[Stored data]
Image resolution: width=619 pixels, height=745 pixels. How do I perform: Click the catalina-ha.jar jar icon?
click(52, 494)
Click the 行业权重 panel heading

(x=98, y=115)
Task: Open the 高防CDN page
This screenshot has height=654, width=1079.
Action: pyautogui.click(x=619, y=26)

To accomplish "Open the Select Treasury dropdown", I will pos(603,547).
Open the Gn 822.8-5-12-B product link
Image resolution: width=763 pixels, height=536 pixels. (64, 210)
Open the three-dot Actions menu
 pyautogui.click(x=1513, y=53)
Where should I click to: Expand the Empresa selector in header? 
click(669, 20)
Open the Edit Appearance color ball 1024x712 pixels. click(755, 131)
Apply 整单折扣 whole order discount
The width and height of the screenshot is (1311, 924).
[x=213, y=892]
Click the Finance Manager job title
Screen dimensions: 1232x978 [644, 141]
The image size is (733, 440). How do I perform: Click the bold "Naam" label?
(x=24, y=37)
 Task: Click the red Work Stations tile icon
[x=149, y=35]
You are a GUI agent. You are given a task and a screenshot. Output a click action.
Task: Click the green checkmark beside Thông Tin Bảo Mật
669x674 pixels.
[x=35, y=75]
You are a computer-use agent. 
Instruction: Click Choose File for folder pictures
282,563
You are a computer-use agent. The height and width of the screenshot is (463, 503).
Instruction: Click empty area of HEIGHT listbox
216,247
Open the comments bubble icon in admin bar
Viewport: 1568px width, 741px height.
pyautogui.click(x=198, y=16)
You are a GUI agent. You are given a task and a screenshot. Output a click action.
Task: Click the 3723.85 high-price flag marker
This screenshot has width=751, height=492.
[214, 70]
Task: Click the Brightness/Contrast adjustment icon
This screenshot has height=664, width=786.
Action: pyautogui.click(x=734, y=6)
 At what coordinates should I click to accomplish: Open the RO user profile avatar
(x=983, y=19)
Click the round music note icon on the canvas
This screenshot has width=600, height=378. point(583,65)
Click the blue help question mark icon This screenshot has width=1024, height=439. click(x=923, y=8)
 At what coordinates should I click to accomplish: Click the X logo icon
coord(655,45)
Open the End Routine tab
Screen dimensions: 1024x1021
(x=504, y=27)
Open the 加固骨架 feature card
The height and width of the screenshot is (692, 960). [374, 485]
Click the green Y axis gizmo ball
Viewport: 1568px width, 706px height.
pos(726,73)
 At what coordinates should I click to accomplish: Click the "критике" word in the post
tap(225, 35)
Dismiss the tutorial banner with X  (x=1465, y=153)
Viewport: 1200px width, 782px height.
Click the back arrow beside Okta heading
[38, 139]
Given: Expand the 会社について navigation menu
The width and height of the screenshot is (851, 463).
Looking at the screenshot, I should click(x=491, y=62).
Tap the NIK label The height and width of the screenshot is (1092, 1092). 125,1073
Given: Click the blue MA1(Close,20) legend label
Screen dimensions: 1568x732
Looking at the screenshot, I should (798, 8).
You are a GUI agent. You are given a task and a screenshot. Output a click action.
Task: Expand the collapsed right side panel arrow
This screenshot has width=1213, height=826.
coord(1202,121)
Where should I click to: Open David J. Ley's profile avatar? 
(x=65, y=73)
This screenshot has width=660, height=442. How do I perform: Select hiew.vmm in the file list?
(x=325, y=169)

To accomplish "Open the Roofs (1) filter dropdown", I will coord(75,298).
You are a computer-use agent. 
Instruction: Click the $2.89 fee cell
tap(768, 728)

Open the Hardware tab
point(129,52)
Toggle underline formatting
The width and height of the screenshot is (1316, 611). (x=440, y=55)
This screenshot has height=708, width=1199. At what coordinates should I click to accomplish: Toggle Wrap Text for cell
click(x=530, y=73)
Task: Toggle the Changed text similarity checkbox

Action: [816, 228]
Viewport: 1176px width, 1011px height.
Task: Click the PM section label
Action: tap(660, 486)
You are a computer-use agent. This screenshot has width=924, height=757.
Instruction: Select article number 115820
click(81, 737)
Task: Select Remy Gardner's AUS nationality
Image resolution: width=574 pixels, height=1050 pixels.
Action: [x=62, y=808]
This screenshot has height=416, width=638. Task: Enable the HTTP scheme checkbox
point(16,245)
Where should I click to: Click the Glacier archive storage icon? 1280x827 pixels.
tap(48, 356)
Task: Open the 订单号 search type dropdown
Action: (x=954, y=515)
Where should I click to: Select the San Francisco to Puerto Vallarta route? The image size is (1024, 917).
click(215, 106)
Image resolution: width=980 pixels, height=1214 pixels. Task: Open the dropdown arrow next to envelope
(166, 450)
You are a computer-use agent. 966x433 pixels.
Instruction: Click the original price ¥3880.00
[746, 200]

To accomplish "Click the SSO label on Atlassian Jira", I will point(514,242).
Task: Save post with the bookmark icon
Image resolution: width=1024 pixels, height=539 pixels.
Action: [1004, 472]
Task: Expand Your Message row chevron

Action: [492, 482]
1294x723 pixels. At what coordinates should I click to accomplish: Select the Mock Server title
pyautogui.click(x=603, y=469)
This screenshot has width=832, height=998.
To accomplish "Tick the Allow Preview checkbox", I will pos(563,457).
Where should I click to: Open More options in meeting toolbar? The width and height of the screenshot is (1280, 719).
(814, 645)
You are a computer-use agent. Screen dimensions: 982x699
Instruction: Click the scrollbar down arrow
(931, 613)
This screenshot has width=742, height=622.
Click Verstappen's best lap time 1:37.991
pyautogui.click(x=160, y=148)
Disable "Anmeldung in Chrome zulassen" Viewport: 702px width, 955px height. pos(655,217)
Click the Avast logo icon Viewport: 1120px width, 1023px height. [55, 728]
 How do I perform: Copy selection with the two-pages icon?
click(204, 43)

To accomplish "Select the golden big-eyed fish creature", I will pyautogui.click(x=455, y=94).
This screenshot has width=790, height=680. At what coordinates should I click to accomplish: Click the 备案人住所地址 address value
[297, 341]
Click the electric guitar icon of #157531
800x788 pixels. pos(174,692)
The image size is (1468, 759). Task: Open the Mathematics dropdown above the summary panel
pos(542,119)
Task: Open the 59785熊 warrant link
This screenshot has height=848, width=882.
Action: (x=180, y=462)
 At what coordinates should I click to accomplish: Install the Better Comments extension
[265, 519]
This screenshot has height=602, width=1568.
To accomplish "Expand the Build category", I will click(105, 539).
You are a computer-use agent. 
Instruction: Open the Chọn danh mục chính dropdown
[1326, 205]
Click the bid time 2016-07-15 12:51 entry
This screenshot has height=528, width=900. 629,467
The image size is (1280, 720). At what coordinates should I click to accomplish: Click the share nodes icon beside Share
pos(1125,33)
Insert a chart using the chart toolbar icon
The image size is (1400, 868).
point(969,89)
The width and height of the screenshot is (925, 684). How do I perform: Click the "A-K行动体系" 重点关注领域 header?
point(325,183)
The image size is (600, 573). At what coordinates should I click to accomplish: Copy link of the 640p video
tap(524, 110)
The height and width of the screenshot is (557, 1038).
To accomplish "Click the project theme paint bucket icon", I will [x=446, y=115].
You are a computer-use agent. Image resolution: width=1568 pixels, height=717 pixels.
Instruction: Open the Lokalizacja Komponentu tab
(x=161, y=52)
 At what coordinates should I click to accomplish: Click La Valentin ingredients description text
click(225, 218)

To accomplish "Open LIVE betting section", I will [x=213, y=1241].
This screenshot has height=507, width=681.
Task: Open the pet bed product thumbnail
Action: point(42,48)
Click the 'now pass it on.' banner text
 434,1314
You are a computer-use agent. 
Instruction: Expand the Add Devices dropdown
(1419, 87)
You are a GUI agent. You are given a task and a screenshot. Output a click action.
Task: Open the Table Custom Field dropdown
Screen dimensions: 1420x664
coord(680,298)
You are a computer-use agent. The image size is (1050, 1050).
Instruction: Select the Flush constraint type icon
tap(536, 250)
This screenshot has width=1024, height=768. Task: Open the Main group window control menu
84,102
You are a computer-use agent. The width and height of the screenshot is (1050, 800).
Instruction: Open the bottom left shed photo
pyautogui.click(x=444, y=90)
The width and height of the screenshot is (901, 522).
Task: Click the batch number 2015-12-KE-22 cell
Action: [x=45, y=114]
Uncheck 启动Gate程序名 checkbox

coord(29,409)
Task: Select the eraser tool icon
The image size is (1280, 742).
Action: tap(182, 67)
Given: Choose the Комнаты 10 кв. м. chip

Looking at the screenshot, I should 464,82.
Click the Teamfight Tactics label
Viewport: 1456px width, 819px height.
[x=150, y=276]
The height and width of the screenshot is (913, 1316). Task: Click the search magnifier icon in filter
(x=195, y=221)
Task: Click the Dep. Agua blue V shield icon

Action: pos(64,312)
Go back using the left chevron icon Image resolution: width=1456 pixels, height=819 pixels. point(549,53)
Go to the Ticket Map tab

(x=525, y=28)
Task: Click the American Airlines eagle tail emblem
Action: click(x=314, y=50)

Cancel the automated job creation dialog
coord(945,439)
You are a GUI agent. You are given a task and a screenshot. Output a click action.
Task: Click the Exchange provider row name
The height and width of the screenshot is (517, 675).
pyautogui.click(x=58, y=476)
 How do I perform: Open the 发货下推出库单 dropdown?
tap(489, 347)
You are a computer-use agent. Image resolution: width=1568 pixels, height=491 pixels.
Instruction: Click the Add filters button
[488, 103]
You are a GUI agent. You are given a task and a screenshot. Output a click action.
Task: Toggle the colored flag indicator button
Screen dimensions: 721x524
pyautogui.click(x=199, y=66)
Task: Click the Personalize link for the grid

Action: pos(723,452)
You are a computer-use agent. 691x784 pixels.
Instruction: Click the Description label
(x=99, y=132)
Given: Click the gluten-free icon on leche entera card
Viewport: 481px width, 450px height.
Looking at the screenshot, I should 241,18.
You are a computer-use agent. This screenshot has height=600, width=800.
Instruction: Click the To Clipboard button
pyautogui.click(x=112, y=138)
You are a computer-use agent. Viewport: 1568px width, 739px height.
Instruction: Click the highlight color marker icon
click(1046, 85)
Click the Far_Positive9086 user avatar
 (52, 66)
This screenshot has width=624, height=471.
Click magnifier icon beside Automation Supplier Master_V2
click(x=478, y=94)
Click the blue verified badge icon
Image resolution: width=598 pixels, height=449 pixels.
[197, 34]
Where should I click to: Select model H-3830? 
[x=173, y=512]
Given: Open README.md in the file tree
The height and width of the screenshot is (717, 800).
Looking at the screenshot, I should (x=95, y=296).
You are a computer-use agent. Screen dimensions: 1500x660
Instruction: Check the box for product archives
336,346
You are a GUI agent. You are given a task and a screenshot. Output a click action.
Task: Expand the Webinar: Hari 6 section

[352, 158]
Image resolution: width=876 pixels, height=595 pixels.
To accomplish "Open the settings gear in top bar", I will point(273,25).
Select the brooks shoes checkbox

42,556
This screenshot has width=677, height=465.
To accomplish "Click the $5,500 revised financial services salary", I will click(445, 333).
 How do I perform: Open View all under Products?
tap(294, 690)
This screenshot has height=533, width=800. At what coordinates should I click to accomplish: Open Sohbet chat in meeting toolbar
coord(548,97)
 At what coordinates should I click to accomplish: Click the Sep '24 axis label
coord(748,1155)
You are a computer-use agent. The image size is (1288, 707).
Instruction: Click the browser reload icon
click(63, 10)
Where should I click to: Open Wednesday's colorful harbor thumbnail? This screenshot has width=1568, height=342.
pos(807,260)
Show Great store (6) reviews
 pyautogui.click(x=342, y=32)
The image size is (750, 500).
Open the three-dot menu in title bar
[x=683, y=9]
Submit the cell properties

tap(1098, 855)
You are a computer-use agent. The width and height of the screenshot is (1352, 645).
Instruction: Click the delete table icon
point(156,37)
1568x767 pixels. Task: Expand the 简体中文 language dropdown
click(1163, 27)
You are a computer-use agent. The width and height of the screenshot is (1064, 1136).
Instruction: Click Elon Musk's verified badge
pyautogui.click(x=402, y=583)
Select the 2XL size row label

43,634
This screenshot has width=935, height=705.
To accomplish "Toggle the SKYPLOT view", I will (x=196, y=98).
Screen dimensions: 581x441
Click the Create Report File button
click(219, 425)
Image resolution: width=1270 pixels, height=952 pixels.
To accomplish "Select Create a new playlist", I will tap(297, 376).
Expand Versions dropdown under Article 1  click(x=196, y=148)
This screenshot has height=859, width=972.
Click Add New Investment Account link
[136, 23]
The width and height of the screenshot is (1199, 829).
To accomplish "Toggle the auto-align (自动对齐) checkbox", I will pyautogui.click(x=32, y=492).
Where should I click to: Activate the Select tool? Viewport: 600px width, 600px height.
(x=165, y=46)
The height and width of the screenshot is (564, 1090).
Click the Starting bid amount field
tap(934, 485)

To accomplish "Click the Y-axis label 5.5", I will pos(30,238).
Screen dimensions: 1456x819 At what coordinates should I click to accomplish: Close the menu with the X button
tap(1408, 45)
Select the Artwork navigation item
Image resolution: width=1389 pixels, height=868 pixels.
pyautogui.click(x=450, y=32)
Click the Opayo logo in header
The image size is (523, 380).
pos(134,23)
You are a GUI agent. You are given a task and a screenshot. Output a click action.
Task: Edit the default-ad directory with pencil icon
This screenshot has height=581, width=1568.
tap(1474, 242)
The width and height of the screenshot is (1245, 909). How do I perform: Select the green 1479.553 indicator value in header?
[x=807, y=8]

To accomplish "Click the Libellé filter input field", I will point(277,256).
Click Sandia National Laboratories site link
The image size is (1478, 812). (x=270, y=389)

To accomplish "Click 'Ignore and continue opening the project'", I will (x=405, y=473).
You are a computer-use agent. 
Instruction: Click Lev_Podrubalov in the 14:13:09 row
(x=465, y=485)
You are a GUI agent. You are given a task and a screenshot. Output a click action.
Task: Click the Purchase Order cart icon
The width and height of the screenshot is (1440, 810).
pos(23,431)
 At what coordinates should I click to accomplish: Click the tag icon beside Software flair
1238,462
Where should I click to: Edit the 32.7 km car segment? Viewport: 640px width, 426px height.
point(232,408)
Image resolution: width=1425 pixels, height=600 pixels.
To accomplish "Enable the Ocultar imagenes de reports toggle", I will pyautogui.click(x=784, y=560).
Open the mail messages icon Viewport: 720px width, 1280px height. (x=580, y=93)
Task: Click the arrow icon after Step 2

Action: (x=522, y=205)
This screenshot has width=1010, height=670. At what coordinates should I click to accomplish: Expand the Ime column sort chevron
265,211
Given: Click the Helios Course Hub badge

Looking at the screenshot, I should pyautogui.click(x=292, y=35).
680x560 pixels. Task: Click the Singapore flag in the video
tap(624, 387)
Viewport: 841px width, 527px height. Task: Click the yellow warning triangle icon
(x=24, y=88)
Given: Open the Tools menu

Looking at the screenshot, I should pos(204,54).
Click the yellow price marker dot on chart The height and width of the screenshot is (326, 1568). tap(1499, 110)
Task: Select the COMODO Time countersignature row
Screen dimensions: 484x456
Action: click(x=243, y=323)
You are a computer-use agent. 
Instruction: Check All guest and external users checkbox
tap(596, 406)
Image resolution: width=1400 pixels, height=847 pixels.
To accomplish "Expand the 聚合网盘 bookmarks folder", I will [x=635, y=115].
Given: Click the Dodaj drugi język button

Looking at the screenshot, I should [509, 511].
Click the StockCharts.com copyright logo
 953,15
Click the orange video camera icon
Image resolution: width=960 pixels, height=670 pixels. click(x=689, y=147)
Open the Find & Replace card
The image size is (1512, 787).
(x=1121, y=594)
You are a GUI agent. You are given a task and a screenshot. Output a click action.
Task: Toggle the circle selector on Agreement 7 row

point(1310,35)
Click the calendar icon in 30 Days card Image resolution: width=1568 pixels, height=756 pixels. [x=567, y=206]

Brief:
Given the records above, reproduce precisely and only the lines between the line holding "Instruction: Select the" and the line holding "Click the Teamfight Tactics label", inclusive.

Answer space:
Instruction: Select the Flush constraint type icon
tap(536, 250)
This screenshot has width=1024, height=768. Task: Open the Main group window control menu
84,102
You are a computer-use agent. The width and height of the screenshot is (1050, 800).
Instruction: Open the bottom left shed photo
pyautogui.click(x=444, y=90)
The width and height of the screenshot is (901, 522).
Task: Click the batch number 2015-12-KE-22 cell
Action: [x=45, y=114]
Uncheck 启动Gate程序名 checkbox

coord(29,409)
Task: Select the eraser tool icon
The image size is (1280, 742).
Action: tap(182, 67)
Given: Choose the Комнаты 10 кв. м. chip

Looking at the screenshot, I should 464,82.
Click the Teamfight Tactics label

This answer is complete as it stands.